And most people don’t put two and two together and realize that it was downstream impacts from the Epstein class season control of our media that killed journalism. Instead we blame tiktok which is to say young people because tick tock is associated with young people…

Re:AP spin

By damn_registrars • Score: 4, Interesting Thread

In other words, we are toast. Sad because AP was once one of the original newspapers/sites with journalists rather than editorialists but that ship has sailed for most if not all of those outfits. It’s hard keeping up with the Kardashians/Jones, whatever.

You’re missing the point of the AP, and it’s actual composition. I worked at a daily newspaper most of my way through undergrad and knew the ins and outs of the AP better than most.

The main use of the AP was to get international news to outlets who couldn’t afford to place staff in places further away from their own location. A great example is any international war, though even big national events (9/11 being a great example) are also places where AP stories are valuable.
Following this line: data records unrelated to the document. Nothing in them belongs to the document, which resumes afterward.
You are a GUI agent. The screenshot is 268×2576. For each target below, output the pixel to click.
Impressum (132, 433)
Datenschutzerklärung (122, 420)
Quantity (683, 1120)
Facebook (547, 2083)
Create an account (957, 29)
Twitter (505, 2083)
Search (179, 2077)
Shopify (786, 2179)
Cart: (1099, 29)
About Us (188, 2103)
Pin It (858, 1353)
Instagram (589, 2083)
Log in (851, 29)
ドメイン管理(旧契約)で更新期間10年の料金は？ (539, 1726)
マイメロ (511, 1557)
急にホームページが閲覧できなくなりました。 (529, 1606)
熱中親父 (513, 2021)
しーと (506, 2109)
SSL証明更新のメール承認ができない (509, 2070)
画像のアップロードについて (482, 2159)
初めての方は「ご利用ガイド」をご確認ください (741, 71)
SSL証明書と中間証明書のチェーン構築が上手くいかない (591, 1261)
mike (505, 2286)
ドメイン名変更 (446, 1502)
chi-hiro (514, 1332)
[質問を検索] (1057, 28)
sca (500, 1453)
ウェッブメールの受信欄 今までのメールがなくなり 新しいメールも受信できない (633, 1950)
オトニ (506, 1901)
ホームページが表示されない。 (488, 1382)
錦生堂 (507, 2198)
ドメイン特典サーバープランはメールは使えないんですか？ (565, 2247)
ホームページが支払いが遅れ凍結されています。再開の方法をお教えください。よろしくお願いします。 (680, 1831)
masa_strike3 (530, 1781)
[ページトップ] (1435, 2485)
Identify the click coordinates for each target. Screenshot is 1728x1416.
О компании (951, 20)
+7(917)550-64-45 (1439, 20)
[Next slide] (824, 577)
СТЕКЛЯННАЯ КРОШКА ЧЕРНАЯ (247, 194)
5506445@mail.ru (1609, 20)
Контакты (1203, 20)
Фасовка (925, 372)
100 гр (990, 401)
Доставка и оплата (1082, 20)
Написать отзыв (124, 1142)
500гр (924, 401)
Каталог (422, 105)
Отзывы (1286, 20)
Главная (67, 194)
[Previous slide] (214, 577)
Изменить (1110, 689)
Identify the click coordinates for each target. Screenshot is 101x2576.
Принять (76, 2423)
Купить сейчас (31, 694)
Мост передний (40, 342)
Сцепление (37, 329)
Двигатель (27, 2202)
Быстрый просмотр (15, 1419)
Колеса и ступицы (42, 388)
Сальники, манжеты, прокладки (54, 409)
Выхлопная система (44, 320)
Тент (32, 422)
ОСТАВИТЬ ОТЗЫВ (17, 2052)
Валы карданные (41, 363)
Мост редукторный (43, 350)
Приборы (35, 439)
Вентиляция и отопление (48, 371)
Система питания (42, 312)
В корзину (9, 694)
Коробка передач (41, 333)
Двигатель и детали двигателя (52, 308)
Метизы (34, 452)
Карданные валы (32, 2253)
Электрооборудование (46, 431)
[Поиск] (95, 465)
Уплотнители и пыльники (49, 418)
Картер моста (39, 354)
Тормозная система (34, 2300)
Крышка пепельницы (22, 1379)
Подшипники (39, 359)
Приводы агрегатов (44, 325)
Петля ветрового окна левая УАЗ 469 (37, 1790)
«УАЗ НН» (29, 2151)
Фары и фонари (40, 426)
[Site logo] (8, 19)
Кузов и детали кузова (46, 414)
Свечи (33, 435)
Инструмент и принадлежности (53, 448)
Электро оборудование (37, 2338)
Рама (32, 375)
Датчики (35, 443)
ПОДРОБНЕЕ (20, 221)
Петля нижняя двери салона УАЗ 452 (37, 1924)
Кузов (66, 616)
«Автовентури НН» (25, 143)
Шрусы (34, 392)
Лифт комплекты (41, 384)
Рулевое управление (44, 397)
The AP carries very little editorial content. Yes there are a few editorial writers who publish there but the volume from them is minimal compared to the objective news reporting. Some people like to claim otherwise but that is from those who aren’t actually looking at the body of work on ap.org.

Unfortunately the newspaper model is indeed dying. Many of us are lamenting it and we’re not sure what solution could bring it back. Printed news was supported by advertising, both display ads and classified ads. In the 90s your local daily paper likely had 4-8 pages of classified ads, every day. Now the majority of that is on craigslist or facebook. On Sundays your paper had full color printed advertising inserts from over a dozen retailers; many of those retails have since gone out of business and many of the ones who remain don’t advertise that way anymore. Online subscriptions can offset a small part of this, but only a small part. Online advertisements are blocked by most readers’ browsers, so that isn’t productive for newspapers in many cases either.

The tabloid and editorial “journalism” you refer to is successful because it does a better job of selling crap to its audience. Don’t confuse it with the professionals at the AP.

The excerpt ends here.